**Supplied records**
○ ○ ○

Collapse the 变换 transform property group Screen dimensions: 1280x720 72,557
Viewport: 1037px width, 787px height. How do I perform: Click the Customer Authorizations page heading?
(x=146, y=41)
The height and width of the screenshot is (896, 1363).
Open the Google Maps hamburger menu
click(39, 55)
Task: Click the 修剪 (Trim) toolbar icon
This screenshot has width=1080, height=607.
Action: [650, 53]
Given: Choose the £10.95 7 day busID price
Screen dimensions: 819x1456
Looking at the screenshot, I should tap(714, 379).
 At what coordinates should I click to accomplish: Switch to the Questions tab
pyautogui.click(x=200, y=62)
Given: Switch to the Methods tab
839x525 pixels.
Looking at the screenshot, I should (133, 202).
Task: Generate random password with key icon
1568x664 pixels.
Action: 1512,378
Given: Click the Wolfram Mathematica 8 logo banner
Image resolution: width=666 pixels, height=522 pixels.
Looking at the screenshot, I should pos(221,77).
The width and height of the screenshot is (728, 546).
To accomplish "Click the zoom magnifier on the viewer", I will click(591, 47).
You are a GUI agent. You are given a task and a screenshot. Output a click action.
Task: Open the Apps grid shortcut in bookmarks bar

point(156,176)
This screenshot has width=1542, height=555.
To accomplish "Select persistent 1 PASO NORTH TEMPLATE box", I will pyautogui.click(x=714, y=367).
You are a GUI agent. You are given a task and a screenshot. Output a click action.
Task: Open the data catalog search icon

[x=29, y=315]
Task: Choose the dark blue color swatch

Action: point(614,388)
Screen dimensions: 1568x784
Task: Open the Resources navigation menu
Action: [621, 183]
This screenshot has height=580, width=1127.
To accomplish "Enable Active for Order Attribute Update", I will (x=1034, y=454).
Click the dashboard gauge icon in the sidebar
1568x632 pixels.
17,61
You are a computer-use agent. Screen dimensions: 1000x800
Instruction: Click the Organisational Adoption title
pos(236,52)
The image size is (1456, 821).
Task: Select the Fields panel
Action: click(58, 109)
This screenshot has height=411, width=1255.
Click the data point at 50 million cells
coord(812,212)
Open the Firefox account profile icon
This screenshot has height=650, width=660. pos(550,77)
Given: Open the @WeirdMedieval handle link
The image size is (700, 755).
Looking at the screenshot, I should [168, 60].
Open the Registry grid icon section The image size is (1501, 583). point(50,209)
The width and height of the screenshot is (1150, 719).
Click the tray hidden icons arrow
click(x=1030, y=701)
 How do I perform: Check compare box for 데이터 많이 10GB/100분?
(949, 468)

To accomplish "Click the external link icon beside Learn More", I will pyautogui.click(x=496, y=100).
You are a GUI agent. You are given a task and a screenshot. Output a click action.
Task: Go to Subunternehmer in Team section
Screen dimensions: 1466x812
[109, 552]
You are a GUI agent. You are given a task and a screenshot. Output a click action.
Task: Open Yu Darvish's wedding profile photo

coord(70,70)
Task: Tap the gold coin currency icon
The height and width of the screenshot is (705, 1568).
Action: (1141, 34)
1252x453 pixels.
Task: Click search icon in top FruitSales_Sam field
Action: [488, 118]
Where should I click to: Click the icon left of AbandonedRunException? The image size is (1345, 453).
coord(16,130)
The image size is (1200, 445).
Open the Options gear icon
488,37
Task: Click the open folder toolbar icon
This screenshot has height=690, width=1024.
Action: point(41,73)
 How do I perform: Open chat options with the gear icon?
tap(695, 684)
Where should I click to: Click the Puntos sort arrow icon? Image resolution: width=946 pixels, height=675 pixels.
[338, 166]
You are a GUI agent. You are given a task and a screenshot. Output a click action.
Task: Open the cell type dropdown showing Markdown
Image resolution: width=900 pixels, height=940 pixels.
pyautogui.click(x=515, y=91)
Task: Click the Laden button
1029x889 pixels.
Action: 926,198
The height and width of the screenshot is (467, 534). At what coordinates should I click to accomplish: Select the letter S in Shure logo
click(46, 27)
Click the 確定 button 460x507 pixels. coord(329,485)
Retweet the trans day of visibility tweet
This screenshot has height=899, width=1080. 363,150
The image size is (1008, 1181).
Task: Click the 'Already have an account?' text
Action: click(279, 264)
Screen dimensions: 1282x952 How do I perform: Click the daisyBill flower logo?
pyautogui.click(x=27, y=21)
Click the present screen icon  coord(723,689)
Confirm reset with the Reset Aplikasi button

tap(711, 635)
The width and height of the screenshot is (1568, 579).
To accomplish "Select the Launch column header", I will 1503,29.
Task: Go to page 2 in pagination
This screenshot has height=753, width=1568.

○ ○ ○

**Problem details**
Transcribe the listing. Every line must match exactly.

**Finished exercise**
Collapse the 变换 transform property group Screen dimensions: 1280x720 72,557
Viewport: 1037px width, 787px height. How do I perform: Click the Customer Authorizations page heading?
(x=146, y=41)
The height and width of the screenshot is (896, 1363).
Open the Google Maps hamburger menu
click(39, 55)
Task: Click the 修剪 (Trim) toolbar icon
This screenshot has width=1080, height=607.
Action: [650, 53]
Given: Choose the £10.95 7 day busID price
Screen dimensions: 819x1456
Looking at the screenshot, I should tap(714, 379).
 At what coordinates should I click to accomplish: Switch to the Questions tab
pyautogui.click(x=200, y=62)
Given: Switch to the Methods tab
839x525 pixels.
Looking at the screenshot, I should (133, 202).
Task: Generate random password with key icon
1568x664 pixels.
Action: 1512,378
Given: Click the Wolfram Mathematica 8 logo banner
Image resolution: width=666 pixels, height=522 pixels.
Looking at the screenshot, I should pos(221,77).
The width and height of the screenshot is (728, 546).
To accomplish "Click the zoom magnifier on the viewer", I will click(591, 47).
You are a GUI agent. You are given a task and a screenshot. Output a click action.
Task: Open the Apps grid shortcut in bookmarks bar

point(156,176)
This screenshot has width=1542, height=555.
To accomplish "Select persistent 1 PASO NORTH TEMPLATE box", I will pyautogui.click(x=714, y=367).
You are a GUI agent. You are given a task and a screenshot. Output a click action.
Task: Open the data catalog search icon

[x=29, y=315]
Task: Choose the dark blue color swatch

Action: point(614,388)
Screen dimensions: 1568x784
Task: Open the Resources navigation menu
Action: [621, 183]
This screenshot has height=580, width=1127.
To accomplish "Enable Active for Order Attribute Update", I will (x=1034, y=454).
Click the dashboard gauge icon in the sidebar
1568x632 pixels.
17,61
You are a computer-use agent. Screen dimensions: 1000x800
Instruction: Click the Organisational Adoption title
pos(236,52)
The image size is (1456, 821).
Task: Select the Fields panel
Action: click(58, 109)
This screenshot has height=411, width=1255.
Click the data point at 50 million cells
coord(812,212)
Open the Firefox account profile icon
This screenshot has height=650, width=660. pos(550,77)
Given: Open the @WeirdMedieval handle link
The image size is (700, 755).
Looking at the screenshot, I should [168, 60].
Open the Registry grid icon section The image size is (1501, 583). point(50,209)
The width and height of the screenshot is (1150, 719).
Click the tray hidden icons arrow
click(x=1030, y=701)
 How do I perform: Check compare box for 데이터 많이 10GB/100분?
(949, 468)

To accomplish "Click the external link icon beside Learn More", I will pyautogui.click(x=496, y=100).
You are a GUI agent. You are given a task and a screenshot. Output a click action.
Task: Go to Subunternehmer in Team section
Screen dimensions: 1466x812
[109, 552]
You are a GUI agent. You are given a task and a screenshot. Output a click action.
Task: Open Yu Darvish's wedding profile photo

coord(70,70)
Task: Tap the gold coin currency icon
The height and width of the screenshot is (705, 1568).
Action: (1141, 34)
1252x453 pixels.
Task: Click search icon in top FruitSales_Sam field
Action: [488, 118]
Where should I click to: Click the icon left of AbandonedRunException? The image size is (1345, 453).
coord(16,130)
The image size is (1200, 445).
Open the Options gear icon
488,37
Task: Click the open folder toolbar icon
This screenshot has height=690, width=1024.
Action: point(41,73)
 How do I perform: Open chat options with the gear icon?
tap(695, 684)
Where should I click to: Click the Puntos sort arrow icon? Image resolution: width=946 pixels, height=675 pixels.
[338, 166]
You are a GUI agent. You are given a task and a screenshot. Output a click action.
Task: Open the cell type dropdown showing Markdown
Image resolution: width=900 pixels, height=940 pixels.
pyautogui.click(x=515, y=91)
Task: Click the Laden button
1029x889 pixels.
Action: 926,198
The height and width of the screenshot is (467, 534). At what coordinates should I click to accomplish: Select the letter S in Shure logo
click(46, 27)
Click the 確定 button 460x507 pixels. coord(329,485)
Retweet the trans day of visibility tweet
This screenshot has height=899, width=1080. 363,150
The image size is (1008, 1181).
Task: Click the 'Already have an account?' text
Action: click(279, 264)
Screen dimensions: 1282x952 How do I perform: Click the daisyBill flower logo?
pyautogui.click(x=27, y=21)
Click the present screen icon  coord(723,689)
Confirm reset with the Reset Aplikasi button

tap(711, 635)
The width and height of the screenshot is (1568, 579).
To accomplish "Select the Launch column header", I will 1503,29.
Task: Go to page 2 in pagination
This screenshot has height=753, width=1568.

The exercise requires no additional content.